YOUR ASSIGNMENT: Each entry must be output once more without any change.

RAW DATA:
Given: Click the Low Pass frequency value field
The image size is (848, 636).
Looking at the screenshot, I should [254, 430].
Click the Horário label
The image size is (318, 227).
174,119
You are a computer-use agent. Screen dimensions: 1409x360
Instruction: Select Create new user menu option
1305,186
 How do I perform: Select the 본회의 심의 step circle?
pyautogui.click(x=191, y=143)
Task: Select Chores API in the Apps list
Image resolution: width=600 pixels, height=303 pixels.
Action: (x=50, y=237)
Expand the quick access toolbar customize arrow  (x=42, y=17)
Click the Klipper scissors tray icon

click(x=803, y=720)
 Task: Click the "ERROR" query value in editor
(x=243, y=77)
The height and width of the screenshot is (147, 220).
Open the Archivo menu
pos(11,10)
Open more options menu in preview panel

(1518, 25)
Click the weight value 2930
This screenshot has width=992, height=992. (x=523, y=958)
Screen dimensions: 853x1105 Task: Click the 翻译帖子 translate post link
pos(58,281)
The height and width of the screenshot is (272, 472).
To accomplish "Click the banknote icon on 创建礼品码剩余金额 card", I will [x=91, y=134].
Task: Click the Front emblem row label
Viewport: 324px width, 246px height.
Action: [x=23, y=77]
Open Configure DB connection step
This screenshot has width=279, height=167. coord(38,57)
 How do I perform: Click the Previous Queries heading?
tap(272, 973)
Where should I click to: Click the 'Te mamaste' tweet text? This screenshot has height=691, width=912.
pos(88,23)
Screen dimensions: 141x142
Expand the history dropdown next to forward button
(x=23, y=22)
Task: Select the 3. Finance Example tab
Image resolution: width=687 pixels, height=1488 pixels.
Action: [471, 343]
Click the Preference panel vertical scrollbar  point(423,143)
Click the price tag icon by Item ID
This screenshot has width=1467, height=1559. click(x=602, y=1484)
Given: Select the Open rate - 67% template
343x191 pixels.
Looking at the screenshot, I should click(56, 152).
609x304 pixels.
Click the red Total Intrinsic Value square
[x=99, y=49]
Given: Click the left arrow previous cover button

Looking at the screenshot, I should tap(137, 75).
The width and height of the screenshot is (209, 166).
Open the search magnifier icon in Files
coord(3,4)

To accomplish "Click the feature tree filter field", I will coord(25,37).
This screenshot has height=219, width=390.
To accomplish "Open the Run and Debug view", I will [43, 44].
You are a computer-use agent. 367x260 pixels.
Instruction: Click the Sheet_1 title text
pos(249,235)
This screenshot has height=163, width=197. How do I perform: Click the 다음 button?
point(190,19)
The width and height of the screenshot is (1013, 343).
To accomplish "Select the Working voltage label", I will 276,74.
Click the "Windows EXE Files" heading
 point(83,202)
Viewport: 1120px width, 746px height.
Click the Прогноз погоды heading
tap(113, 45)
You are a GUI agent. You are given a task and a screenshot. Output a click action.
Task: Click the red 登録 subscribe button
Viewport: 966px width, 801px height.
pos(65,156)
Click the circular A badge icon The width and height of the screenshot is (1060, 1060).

FINAL ANSWER:
Given: Click the Low Pass frequency value field
The image size is (848, 636).
Looking at the screenshot, I should [254, 430].
Click the Horário label
The image size is (318, 227).
174,119
You are a computer-use agent. Screen dimensions: 1409x360
Instruction: Select Create new user menu option
1305,186
 How do I perform: Select the 본회의 심의 step circle?
pyautogui.click(x=191, y=143)
Task: Select Chores API in the Apps list
Image resolution: width=600 pixels, height=303 pixels.
Action: (x=50, y=237)
Expand the quick access toolbar customize arrow  (x=42, y=17)
Click the Klipper scissors tray icon

click(x=803, y=720)
 Task: Click the "ERROR" query value in editor
(x=243, y=77)
The height and width of the screenshot is (147, 220).
Open the Archivo menu
pos(11,10)
Open more options menu in preview panel

(1518, 25)
Click the weight value 2930
This screenshot has width=992, height=992. (x=523, y=958)
Screen dimensions: 853x1105 Task: Click the 翻译帖子 translate post link
pos(58,281)
The height and width of the screenshot is (272, 472).
To accomplish "Click the banknote icon on 创建礼品码剩余金额 card", I will [x=91, y=134].
Task: Click the Front emblem row label
Viewport: 324px width, 246px height.
Action: [x=23, y=77]
Open Configure DB connection step
This screenshot has width=279, height=167. coord(38,57)
 How do I perform: Click the Previous Queries heading?
tap(272, 973)
Where should I click to: Click the 'Te mamaste' tweet text? This screenshot has height=691, width=912.
pos(88,23)
Screen dimensions: 141x142
Expand the history dropdown next to forward button
(x=23, y=22)
Task: Select the 3. Finance Example tab
Image resolution: width=687 pixels, height=1488 pixels.
Action: [471, 343]
Click the Preference panel vertical scrollbar  point(423,143)
Click the price tag icon by Item ID
This screenshot has width=1467, height=1559. click(x=602, y=1484)
Given: Select the Open rate - 67% template
343x191 pixels.
Looking at the screenshot, I should click(56, 152).
609x304 pixels.
Click the red Total Intrinsic Value square
[x=99, y=49]
Given: Click the left arrow previous cover button

Looking at the screenshot, I should tap(137, 75).
The width and height of the screenshot is (209, 166).
Open the search magnifier icon in Files
coord(3,4)

To accomplish "Click the feature tree filter field", I will coord(25,37).
This screenshot has height=219, width=390.
To accomplish "Open the Run and Debug view", I will [43, 44].
You are a computer-use agent. 367x260 pixels.
Instruction: Click the Sheet_1 title text
pos(249,235)
This screenshot has height=163, width=197. How do I perform: Click the 다음 button?
point(190,19)
The width and height of the screenshot is (1013, 343).
To accomplish "Select the Working voltage label", I will 276,74.
Click the "Windows EXE Files" heading
 point(83,202)
Viewport: 1120px width, 746px height.
Click the Прогноз погоды heading
tap(113, 45)
You are a GUI agent. You are given a task and a screenshot. Output a click action.
Task: Click the red 登録 subscribe button
Viewport: 966px width, 801px height.
pos(65,156)
Click the circular A badge icon The width and height of the screenshot is (1060, 1060).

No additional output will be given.